Ive just had second surgery this week due to margins not being clear but also had PET-CT scan and pelvis x-ray so once you’re in the system things move quickly. Always make a list of what you believe will make you feel confident in your care I.e scans etc.
Good luck with what you decide take care 💕xx
Sorry that you find yourself here. I am in the same situation as yourself but don’t yet have a surgery date due to having to have a CT scan and my surgeon then being on two weeks’ annual leave. I spoke to my medical insurance company the other day. They were incredibly helpful but advised that in some areas of the country there is still little private medical work taking place due to the NHS not having ‘given back’ the hospitals after taking them over due to Covid. She also advised that over the summer she has dealt with several cancer patients who have withdrawn their claims, finding the NHS route quicker at the moment. My local private hospital is up and running again but my surgeon’s private secretary has advised me that there is still a reduced capacity. I have an appointment with my surgeon in a couple of days and need to see if he can obtain a theatre slot at a time when he is free. So all still up in the air for me.

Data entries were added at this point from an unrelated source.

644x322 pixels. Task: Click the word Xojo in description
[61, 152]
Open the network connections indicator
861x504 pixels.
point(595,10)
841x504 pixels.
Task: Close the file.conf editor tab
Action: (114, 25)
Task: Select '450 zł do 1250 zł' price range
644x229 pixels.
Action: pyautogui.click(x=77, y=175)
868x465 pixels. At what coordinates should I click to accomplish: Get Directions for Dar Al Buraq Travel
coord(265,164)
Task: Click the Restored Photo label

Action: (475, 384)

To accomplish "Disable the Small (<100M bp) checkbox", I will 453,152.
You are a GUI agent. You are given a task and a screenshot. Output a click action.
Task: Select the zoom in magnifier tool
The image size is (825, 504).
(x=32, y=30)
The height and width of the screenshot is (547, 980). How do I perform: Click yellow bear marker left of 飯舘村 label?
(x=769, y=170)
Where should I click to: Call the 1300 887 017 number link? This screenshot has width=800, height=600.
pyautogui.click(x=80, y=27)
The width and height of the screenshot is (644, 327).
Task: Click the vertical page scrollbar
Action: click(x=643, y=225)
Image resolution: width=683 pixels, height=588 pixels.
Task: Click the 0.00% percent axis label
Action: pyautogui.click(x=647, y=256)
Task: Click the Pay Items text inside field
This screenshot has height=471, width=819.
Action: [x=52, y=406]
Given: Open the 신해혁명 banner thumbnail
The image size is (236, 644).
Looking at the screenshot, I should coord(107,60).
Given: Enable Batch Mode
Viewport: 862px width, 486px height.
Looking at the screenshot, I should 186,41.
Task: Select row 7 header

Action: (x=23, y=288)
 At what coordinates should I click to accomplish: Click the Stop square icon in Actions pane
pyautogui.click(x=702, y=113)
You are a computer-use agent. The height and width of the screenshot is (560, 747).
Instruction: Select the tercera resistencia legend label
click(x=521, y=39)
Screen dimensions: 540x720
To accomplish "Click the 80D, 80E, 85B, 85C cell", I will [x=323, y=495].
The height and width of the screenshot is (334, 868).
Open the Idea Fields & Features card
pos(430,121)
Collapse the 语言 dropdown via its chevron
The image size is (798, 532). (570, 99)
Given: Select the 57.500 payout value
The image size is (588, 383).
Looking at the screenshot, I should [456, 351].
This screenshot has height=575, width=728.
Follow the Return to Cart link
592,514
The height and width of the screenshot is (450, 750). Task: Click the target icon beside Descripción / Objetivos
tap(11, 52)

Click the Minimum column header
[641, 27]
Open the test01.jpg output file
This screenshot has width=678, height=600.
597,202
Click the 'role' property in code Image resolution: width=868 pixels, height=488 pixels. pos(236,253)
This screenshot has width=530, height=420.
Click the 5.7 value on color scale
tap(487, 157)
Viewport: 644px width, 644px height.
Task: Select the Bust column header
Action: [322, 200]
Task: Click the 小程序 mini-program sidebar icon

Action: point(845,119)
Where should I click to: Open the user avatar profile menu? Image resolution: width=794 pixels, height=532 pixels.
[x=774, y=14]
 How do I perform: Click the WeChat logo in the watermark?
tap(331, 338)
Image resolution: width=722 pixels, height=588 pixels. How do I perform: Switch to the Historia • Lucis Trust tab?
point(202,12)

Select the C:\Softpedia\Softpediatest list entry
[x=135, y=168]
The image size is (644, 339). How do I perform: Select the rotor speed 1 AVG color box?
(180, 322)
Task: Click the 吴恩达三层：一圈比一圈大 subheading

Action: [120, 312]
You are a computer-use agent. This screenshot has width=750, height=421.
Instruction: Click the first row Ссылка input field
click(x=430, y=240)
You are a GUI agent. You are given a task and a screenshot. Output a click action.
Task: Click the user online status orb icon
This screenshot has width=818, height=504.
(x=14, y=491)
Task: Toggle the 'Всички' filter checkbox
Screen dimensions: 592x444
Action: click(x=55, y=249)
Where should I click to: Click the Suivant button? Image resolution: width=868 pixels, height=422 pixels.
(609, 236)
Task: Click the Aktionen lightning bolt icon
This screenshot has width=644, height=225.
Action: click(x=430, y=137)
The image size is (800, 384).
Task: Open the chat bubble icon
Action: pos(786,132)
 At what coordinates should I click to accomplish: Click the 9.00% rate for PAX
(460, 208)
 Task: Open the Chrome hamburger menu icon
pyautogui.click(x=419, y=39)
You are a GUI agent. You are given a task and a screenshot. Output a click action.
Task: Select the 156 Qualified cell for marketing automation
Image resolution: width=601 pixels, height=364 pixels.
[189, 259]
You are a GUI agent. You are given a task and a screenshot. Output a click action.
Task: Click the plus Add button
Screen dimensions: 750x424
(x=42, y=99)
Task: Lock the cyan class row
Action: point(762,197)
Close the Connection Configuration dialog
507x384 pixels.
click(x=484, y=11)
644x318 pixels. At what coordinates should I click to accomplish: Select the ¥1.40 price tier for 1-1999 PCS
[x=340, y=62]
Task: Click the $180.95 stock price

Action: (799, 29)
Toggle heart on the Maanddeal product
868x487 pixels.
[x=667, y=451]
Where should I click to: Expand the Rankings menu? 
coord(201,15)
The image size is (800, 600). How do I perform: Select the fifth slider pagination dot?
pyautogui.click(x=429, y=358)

Hopefully you will find that your private hospitals are operating normally. Good luck with your decision and your treatment
I’m 35 and was diagnosed with IDC 2 weeks ago. I have been with the NHS so far. In general I feel I have received good care. The communication was a bit lacking as they didn’t explain next steps after my diagnosis so I was left confused as to what was happing next. It was hard to get through to anyone if I tried to phone the BC nurse. But I am really impressed how quickly they have moved for me though, my surgery is in 2 weeks and my MRI was 2 days after diagnosis. I have private healthcare insurance with Bupa and it would be interesting to hear any advice on using it. Part of my also thinks if I can get the lumpectomy on private in the same or sooner timeframe, let them pay for it rather than the NHS.